GÜMRÜK VE TİCARET BAKANLIĞI SEKTÖREL DESTEKLEME VE MEVZUAT DAİRESİ BAŞKANI FİLİZ KARADEMİR - Daire başkanıyım.

GARO PAYLAN (İstanbul) - Hayırlı olsun, iyi ki varsınız.

Sayın Bakan, öncelikle şu ihracatta uzun zaman sonra 10 milyar dolar rakamının altında bir rakam gördük geçen ay. Yani, hep genelde 10 milyar dolar 11 milyar, 12 milyar dolar gibi rakamlarda seyrederdi aylık ihracat rakamlarımız, 9 milyar 208 milyona düştü ocakta. Ve kötü bir trende girdik aslında, hep bu işte parite bahanesi vardı geçen sene ancak şimdi o da ortadan kalktı baz etkisi anlamında baktığımızda. İhracat rakamlarımız iyi gitmiyor ve iyi işaretler vermiyor maalesef. Bununla ilgili sizin görüşlerinizi merak ediyorum yani ciddi bir trend düşüşü var. Civarımızdaki müşterilerimiz ciddi bir sıkıntı dahlinde evet, petrol fiyatlarının düşmesi onları da... Tüketici anlamında ciddi sıkıntılar var. Hükûmetin hedefi yüksek ama geçen yılki rakamı bile tutturacağımız ciddi anlamda bir şüphe dahlinde şu anda. Şu andaki eğilime baktığımızda 120'yi, 130'u, 135'i bulursak ne âlâ gibi bir durum gözüküyor. Bu da yüzde 10 gibi bir düşüşe tekabül eder ortalama. Ne gibi bir düşünceniz var? Bu trendi aşağı doğru görüyor musunuz?

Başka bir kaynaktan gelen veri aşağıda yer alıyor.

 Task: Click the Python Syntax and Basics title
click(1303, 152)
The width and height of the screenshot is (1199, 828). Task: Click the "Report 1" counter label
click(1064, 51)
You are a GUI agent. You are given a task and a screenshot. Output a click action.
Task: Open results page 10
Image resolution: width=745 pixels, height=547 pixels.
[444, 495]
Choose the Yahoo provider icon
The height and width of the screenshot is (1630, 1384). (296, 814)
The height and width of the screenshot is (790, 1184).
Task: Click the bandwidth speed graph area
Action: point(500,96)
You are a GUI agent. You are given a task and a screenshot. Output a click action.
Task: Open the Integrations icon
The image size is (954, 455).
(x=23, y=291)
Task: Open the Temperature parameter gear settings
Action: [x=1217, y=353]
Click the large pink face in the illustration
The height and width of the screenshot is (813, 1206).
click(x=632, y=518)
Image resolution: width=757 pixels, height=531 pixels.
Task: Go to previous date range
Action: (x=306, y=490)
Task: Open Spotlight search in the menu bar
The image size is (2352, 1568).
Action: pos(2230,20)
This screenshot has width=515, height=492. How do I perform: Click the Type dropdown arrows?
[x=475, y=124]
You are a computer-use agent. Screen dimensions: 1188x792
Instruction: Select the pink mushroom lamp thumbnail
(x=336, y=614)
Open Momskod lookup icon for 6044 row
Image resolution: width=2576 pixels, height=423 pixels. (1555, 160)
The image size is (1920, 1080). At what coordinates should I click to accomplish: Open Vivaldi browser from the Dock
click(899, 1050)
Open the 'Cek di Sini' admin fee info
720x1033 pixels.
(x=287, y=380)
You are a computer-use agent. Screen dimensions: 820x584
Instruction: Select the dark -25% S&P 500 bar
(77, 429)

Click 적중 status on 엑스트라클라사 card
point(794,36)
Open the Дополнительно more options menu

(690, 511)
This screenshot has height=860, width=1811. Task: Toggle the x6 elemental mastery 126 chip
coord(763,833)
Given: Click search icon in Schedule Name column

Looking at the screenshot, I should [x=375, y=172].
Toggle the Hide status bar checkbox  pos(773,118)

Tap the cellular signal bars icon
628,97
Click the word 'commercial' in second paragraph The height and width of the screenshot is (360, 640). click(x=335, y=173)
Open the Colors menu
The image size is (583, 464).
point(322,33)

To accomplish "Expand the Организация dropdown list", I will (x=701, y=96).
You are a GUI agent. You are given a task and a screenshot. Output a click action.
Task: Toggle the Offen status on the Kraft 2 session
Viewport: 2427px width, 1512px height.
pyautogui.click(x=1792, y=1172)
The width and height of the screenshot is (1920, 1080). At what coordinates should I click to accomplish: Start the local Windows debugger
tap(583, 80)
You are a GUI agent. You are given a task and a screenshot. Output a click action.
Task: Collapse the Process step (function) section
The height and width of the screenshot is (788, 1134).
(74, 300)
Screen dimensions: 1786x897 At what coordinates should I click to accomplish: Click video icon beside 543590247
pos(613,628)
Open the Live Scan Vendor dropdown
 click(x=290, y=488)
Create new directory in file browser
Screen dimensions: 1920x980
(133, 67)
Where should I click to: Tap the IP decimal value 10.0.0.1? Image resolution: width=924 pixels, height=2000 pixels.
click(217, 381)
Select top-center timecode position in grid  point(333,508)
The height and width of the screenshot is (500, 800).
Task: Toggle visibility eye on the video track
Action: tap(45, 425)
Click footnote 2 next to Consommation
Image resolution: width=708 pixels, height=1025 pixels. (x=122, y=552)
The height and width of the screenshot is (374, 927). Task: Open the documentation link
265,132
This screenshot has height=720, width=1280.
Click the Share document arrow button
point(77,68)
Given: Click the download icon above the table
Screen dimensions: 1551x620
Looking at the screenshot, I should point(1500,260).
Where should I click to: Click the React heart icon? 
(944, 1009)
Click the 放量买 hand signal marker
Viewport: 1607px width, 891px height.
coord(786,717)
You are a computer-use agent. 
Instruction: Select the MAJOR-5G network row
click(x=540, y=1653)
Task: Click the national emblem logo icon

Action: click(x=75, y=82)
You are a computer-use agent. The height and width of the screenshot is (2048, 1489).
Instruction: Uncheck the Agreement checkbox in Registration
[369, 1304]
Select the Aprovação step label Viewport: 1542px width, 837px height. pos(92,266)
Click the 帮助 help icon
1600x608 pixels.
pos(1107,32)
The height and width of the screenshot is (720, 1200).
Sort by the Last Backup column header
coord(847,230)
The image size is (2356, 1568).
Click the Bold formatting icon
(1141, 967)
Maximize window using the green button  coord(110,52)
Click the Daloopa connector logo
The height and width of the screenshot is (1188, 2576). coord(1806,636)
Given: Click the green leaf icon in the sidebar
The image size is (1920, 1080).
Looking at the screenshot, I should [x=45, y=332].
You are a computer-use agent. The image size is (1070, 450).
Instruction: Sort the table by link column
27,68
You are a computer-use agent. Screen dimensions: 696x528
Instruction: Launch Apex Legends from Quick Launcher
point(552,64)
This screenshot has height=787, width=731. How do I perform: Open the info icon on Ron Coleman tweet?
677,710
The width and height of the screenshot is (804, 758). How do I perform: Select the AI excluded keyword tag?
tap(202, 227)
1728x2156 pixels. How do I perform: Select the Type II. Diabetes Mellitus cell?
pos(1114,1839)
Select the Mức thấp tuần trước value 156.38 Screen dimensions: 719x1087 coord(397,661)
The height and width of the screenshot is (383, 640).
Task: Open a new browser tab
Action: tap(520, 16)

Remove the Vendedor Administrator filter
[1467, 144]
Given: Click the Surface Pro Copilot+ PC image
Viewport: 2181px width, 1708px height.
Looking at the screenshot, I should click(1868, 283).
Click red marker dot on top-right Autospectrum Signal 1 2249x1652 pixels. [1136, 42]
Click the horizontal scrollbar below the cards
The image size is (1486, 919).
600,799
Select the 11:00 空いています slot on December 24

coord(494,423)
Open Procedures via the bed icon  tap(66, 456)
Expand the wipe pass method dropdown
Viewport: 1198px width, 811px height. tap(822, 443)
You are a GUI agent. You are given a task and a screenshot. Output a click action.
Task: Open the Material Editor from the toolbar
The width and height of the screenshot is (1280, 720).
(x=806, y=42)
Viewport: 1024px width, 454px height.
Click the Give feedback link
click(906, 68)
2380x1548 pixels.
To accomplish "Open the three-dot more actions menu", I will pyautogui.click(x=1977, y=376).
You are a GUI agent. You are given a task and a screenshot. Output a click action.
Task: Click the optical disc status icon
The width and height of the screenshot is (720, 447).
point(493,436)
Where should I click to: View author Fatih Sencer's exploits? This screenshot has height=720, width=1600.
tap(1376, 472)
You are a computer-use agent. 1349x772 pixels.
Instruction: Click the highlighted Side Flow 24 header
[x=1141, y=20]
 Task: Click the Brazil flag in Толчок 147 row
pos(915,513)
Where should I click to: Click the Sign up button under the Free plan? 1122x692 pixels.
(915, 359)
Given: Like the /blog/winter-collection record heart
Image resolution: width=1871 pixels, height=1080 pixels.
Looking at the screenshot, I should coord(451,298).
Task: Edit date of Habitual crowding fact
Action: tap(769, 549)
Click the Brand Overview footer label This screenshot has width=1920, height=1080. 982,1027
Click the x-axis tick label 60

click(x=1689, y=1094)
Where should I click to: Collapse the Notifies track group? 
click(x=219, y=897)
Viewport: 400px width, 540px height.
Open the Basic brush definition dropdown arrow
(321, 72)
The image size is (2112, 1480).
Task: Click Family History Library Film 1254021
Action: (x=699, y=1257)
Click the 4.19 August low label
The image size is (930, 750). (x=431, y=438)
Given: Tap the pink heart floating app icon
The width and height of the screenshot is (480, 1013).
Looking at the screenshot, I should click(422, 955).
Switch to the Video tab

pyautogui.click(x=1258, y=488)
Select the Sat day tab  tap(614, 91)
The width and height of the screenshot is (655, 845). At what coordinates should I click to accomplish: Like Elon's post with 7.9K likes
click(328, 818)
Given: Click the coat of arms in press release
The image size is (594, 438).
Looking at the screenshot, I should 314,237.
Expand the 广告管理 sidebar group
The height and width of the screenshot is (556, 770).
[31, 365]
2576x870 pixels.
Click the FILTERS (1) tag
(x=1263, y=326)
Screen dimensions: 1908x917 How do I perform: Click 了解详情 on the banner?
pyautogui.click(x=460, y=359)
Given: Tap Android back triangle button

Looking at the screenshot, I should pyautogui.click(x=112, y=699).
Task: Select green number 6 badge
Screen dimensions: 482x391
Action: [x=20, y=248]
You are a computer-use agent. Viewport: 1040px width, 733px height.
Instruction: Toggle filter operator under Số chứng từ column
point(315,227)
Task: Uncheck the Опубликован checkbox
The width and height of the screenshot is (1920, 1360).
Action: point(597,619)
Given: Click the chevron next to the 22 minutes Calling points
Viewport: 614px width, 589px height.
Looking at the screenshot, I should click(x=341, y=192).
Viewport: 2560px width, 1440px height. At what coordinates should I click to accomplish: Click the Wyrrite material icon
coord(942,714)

Şimdi, etrafımızdaki ülkelere baktığımızda ciddi bir ateş çemberinin ortasındayız. Suriye'deki mesele yalnızca bir ülkenin meselesi değil, kısa vadeli bir mesele değil. Bu, öyle görüldü, öyle bakıldı, kısa vadede Esad devrilecek ve mesele çözülecek gibi bakıldı, mezhepçi bakıldı, okunamadı Suriye meselesi ve maalesef bugün ciddi bir kaos durumuyla karşı karşıyayız. Ve kendi kurduğumuz retorik hani rejim düşman eyvallah, rejim gaddar bir rejim, despotik bir rejim ama orada olan diğer bütün yapılara baktığımızda, muhalefet saydıklarımızda, şu anda rejimin ve Rusya'nın son dönemdeki bombalamaları ve hareketiyle muhalefet darmaduman olmuş durumda ve muhalefetin bir bölümü de radikalleşmiş, Ahraruş Şam, Nusra gibi pek çok radikalleşmiş unsurlardan kurulu. Ve hâlâ Suriye'ye bir şekilde tırlar gitmeye, gelmeye çalışıyor belli kapılardan; bazıları açılıyor, bazıları kapanıyor, el değiştiriyor kapılar, kimi Nusra'nın elinde hâlâ. Ya, bu çerçevede baktığımızda nasıl ticaret yürüyor, ya, nasıl tırlar hâlâ gidiyor? Mesela, geçen bir iki ay önce Ruslar tırları bombaladı biliyorsunuz işte, başka unsurlar var diye. Nasıl bir ticaret yürütüyorsunuz, muhatap kim? Şimdi rejimi muhatap saymıyorsunuz. Kimi muhatap sayıyoruz orada, kimle ticaret yürütüyoruz? Yani, IŞİD de orada devrede. IŞİD'e bir şeyin gidip gitmediğini nasıl kontrol edebiliyorsunuz? Hani "IŞİD'le bir ticaret yürümüyor." diye iddianız var. Bu anlamda nasıl bir kontrolünüz var? Kime gidiyor giden tırlar hâlâ gitmeye çalışıyorsa?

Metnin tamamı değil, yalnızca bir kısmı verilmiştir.